— INPUT FOR THIS TASK —

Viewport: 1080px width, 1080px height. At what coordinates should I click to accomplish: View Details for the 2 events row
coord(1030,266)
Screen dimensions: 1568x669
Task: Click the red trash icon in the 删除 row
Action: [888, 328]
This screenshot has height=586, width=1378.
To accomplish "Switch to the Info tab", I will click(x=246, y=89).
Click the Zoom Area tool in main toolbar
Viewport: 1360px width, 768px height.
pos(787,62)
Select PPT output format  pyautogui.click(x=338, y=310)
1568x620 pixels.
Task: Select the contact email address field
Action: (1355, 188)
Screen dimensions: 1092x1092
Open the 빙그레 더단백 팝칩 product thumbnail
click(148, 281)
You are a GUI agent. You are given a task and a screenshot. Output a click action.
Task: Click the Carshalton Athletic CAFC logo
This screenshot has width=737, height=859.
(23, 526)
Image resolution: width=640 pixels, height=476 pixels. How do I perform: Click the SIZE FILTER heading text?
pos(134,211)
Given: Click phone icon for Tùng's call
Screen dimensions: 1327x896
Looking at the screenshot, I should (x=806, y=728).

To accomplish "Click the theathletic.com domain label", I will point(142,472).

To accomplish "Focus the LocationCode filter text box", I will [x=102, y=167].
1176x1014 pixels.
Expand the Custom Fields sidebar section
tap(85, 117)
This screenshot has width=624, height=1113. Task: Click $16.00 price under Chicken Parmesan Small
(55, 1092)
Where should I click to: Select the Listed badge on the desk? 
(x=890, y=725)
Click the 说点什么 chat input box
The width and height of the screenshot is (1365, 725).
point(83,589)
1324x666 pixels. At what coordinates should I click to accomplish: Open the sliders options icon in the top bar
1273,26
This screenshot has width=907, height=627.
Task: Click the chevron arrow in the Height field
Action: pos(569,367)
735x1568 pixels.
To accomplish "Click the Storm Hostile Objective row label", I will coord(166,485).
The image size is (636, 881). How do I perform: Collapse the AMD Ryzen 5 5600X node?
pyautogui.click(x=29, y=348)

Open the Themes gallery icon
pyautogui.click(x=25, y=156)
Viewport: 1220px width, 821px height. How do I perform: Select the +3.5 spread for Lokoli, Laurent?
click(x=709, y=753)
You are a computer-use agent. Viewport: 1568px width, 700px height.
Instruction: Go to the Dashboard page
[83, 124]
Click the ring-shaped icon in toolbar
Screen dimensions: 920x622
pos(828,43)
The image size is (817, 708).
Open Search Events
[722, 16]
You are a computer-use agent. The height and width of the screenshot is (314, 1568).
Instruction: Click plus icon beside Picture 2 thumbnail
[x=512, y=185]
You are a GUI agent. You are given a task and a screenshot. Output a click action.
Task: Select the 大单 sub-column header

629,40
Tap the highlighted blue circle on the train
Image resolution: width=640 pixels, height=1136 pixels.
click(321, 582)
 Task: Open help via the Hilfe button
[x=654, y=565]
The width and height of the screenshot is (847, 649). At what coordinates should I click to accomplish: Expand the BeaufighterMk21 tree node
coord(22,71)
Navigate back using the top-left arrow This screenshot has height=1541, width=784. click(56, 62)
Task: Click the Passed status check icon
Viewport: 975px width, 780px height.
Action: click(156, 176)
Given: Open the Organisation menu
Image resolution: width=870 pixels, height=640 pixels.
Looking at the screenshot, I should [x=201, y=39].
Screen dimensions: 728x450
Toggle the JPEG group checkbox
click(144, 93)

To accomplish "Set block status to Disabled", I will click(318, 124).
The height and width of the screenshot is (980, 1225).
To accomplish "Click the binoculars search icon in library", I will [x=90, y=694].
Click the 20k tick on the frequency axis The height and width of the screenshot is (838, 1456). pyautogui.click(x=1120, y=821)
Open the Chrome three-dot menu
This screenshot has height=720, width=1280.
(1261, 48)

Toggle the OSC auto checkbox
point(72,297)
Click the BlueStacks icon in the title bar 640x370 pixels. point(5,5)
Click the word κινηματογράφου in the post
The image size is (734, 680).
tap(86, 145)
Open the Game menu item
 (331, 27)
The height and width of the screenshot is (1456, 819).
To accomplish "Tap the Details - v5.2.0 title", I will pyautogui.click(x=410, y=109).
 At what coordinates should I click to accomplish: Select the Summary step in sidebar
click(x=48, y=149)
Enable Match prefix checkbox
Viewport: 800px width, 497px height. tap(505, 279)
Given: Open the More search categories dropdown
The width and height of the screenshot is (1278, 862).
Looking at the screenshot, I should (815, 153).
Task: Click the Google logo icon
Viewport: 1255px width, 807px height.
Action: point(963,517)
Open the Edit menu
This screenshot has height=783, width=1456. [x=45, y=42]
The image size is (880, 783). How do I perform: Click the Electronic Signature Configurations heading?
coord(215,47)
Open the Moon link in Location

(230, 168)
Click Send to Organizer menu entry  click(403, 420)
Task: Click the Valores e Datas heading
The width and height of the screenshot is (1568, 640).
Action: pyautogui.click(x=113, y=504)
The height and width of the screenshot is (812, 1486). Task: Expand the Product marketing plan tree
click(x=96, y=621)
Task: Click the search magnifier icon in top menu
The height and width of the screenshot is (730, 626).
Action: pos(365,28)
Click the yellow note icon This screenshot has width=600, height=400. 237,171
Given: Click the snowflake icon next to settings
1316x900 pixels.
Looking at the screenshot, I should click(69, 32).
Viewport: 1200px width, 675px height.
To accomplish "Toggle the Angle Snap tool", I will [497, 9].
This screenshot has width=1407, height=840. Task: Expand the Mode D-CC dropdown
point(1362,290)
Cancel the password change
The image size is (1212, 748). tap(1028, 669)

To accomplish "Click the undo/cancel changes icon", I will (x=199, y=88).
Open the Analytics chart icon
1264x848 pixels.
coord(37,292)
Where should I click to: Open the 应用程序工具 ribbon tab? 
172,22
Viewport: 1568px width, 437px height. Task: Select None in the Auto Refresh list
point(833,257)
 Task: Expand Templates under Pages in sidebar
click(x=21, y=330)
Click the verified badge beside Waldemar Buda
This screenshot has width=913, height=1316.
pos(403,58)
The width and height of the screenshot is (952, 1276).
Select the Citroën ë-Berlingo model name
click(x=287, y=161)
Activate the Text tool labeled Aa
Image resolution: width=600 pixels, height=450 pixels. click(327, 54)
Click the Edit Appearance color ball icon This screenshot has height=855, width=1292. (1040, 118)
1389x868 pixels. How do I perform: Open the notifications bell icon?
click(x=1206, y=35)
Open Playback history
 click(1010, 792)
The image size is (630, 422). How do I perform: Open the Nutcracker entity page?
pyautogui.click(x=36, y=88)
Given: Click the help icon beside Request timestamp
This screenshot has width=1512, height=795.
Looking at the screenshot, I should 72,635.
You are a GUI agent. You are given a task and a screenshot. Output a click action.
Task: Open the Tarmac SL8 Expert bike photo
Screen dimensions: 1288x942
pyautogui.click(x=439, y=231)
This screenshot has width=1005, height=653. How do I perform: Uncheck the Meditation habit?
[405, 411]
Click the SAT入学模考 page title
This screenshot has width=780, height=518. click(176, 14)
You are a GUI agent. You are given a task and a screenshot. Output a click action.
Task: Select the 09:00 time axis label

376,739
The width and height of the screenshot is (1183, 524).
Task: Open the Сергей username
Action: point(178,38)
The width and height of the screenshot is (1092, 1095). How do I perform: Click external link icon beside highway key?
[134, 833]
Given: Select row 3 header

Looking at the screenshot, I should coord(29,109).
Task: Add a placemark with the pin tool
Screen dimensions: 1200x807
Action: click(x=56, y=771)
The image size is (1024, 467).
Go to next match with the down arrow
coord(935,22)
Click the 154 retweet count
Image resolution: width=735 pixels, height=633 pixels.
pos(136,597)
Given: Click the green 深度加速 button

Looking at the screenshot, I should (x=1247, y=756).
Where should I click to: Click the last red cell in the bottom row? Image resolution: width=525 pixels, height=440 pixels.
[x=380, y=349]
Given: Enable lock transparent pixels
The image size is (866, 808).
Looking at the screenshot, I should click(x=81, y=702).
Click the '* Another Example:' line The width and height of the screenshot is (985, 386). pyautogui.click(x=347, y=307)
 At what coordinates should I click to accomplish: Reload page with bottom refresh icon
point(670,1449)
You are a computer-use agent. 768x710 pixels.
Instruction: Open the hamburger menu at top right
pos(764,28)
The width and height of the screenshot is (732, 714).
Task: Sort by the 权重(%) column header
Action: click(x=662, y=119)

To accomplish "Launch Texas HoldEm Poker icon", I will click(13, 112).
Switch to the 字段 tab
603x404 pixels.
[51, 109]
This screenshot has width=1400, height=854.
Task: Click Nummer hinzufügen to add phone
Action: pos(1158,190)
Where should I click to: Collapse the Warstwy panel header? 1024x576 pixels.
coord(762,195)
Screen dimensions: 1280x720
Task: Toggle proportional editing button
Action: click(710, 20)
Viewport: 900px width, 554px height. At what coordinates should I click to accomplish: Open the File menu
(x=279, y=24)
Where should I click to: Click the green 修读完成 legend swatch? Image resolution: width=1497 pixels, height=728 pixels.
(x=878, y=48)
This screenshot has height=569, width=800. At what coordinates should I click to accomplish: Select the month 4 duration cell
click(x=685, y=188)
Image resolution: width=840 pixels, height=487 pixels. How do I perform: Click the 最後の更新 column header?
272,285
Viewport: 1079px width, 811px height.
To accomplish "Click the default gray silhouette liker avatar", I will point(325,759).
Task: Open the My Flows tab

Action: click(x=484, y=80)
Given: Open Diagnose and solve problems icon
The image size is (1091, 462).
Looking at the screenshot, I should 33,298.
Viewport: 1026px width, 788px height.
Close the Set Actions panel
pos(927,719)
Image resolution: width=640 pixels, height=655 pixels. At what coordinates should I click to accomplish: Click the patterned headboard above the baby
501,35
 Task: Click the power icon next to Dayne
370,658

— DIRECTIONS FOR THIS TASK —
With "logo" as the search string, filter the records and return each line that has it.

— RESPONSE AREA —
Task: Click the Carshalton Athletic CAFC logo
Task: Click the Google logo icon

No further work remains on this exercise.